X_enriched = X_sessions.skb.apply_func(compute_session_features)
X_enriched
# %%
# Now we can train the same model on the enriched data with session-level features
# and see if the performance improves.
model = tabular_pipeline("classification")
pred_enriched = X_enriched.skb.apply(model, y=y)
learner_enriched = pred_enriched.skb.make_learner()

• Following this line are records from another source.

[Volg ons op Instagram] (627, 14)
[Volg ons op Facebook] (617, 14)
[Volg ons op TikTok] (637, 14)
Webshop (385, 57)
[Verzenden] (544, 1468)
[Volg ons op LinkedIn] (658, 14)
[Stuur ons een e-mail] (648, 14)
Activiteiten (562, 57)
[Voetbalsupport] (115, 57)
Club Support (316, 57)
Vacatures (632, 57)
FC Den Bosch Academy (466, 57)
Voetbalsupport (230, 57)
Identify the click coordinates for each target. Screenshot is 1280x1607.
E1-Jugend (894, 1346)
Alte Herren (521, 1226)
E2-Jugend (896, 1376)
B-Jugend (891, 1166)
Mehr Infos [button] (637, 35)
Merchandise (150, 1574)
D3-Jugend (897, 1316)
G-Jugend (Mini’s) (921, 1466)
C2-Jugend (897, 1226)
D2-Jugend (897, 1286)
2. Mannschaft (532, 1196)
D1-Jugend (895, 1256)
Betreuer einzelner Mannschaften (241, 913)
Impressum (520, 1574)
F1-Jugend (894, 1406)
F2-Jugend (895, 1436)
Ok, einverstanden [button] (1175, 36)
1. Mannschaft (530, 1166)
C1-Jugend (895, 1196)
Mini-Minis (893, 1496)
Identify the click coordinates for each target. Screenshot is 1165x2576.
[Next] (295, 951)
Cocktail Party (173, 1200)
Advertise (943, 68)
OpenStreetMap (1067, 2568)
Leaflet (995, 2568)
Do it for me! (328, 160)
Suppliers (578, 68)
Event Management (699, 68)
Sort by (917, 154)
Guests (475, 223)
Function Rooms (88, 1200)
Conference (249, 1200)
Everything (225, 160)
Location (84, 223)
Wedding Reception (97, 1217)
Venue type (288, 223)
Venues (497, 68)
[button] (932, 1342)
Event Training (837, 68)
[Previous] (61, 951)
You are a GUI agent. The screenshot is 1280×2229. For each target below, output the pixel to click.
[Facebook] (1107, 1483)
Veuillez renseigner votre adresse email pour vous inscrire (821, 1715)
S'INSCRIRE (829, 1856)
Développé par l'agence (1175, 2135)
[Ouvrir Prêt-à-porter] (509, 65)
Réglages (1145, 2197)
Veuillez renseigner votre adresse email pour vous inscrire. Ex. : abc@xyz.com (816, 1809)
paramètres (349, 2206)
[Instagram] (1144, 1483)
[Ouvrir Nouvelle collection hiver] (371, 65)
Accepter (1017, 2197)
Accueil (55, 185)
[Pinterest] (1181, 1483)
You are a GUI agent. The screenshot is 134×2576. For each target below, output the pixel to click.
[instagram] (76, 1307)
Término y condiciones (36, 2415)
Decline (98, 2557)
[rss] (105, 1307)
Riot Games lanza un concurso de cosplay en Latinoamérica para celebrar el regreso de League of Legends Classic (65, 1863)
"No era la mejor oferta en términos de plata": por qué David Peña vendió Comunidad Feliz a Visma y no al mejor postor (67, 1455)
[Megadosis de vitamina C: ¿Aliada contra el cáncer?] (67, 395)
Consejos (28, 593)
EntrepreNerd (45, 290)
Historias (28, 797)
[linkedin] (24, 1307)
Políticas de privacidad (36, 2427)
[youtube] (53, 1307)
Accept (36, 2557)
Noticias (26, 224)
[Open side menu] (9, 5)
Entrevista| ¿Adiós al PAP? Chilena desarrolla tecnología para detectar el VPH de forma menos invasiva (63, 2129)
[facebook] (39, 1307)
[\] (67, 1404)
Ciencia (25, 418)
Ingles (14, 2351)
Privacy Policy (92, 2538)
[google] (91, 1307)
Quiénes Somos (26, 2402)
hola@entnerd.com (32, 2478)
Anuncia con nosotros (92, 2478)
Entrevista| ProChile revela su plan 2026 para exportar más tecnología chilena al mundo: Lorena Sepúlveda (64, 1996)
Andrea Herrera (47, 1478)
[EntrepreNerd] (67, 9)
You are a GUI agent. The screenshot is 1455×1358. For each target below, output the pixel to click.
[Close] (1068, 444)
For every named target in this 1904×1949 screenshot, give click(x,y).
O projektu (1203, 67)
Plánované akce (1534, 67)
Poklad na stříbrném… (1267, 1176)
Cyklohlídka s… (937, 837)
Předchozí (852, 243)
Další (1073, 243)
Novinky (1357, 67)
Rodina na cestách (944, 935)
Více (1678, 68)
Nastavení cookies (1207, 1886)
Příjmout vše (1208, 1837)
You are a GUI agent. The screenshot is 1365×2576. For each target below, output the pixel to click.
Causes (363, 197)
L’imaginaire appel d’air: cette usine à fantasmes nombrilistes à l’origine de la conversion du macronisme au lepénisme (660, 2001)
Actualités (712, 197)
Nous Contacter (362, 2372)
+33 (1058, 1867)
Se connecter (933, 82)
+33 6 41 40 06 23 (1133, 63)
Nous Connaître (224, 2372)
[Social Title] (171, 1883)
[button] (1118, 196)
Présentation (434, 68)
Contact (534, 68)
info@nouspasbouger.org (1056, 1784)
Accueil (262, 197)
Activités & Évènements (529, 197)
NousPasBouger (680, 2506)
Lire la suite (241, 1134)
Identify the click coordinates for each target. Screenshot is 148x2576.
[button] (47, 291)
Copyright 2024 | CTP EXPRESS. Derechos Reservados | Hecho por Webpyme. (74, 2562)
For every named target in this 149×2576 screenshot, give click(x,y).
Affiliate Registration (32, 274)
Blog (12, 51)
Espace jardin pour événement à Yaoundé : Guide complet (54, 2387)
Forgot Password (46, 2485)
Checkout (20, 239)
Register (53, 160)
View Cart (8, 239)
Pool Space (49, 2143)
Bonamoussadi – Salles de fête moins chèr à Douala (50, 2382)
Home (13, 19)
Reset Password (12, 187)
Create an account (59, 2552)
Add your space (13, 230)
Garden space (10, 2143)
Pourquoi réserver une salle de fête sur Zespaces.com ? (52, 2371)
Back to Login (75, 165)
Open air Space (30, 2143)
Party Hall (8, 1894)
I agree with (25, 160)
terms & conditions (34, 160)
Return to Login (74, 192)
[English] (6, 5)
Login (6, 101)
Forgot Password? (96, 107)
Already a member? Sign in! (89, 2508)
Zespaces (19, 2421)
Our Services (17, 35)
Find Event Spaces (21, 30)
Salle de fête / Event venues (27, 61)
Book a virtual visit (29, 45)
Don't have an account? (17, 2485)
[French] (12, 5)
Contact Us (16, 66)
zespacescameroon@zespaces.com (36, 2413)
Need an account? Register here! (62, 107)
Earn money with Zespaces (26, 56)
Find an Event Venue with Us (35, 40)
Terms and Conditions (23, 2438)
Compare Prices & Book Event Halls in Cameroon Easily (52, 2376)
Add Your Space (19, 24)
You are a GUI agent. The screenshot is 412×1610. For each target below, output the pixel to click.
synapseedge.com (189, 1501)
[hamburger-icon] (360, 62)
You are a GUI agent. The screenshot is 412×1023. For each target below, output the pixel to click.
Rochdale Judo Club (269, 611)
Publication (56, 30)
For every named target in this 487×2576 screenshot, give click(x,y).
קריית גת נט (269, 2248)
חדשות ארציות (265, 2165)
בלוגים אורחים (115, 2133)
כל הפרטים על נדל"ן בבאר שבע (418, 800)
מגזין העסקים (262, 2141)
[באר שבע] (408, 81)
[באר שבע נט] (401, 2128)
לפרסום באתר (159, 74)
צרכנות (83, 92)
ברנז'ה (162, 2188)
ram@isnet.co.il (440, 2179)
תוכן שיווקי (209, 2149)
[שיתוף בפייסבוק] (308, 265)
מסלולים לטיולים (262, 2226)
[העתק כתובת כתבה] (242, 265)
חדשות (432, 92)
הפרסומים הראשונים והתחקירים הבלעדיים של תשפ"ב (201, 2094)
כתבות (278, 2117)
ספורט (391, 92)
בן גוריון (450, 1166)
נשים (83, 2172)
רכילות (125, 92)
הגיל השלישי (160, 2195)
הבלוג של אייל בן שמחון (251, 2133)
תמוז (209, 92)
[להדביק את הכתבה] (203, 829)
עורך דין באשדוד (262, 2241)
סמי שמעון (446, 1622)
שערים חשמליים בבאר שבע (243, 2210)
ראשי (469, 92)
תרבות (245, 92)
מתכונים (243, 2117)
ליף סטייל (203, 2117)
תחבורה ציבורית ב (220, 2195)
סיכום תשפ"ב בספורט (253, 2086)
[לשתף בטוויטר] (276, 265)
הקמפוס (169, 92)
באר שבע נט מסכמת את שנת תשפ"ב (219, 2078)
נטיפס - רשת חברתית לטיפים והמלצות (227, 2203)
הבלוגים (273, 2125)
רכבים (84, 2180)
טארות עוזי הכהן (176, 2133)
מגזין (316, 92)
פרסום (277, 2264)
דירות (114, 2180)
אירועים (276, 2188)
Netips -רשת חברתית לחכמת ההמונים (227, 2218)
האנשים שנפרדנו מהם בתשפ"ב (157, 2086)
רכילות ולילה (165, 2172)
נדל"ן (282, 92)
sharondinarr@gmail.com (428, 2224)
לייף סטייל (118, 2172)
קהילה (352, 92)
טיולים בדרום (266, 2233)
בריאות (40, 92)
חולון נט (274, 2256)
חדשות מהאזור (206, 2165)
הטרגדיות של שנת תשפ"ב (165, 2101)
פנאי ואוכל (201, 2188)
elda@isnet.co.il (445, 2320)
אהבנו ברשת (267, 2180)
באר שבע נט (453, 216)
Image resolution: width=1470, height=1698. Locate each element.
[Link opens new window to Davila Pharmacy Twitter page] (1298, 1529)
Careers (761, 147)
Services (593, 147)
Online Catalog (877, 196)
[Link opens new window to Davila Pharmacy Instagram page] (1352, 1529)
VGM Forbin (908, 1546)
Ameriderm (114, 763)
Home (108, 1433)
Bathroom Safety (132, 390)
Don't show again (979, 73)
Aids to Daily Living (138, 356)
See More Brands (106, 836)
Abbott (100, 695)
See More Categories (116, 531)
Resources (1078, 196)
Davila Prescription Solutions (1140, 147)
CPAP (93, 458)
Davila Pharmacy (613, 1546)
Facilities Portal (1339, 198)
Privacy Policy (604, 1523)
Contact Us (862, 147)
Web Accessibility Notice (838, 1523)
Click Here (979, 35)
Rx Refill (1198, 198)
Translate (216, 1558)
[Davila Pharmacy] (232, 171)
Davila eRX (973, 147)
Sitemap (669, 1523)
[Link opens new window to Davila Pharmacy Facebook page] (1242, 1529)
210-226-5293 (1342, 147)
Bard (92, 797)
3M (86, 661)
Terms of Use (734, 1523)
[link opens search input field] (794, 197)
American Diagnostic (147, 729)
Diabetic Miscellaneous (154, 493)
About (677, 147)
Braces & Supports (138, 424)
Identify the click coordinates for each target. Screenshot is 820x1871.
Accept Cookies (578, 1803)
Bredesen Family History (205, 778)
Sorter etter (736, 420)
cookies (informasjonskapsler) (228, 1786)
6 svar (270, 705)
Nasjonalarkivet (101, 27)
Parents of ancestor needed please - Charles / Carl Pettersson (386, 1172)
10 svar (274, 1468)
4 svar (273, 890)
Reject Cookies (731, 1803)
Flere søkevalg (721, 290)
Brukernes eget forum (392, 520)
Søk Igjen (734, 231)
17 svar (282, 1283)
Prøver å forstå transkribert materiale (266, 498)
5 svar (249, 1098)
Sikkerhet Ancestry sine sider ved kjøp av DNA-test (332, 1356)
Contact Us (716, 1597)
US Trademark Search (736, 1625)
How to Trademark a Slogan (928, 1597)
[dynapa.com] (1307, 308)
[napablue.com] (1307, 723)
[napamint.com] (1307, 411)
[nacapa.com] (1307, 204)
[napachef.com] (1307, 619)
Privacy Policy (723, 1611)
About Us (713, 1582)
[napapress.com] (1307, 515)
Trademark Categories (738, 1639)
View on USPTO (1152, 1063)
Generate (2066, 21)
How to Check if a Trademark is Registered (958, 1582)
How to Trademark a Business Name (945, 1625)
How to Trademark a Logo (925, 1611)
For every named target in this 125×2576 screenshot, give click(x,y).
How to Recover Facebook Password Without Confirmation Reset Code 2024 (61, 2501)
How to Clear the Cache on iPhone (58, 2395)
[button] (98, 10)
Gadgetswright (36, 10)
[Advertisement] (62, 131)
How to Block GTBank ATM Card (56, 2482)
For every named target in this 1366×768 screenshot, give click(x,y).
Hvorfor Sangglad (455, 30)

results_enriched = skrub.cross_validate(
learner_enriched,
environment=pred_enriched.skb.get_data(),
cv=splitter,
scoring="roc_auc",
)
print(f"ROC-AUC with session encoding: {results_enriched['test_score'].mean():.3f}")

# %%
# The enriched model clearly outperforms the baseline, showing the value of
# session-level context for conversion prediction.

# %%
# Discussion
# -----------
# In DataOps, these aggregations are evaluated with temporal ordering in mind,
# which helps prevent leakage: features for an event are computed only from data
# available up to that event timestamp (provided that the correct splitter is used).
#
# This example focuses on |SessionEncoder| usage, so we intentionally keep modeling
# simple (no hyperparameter tuning and only a small set of engineered features).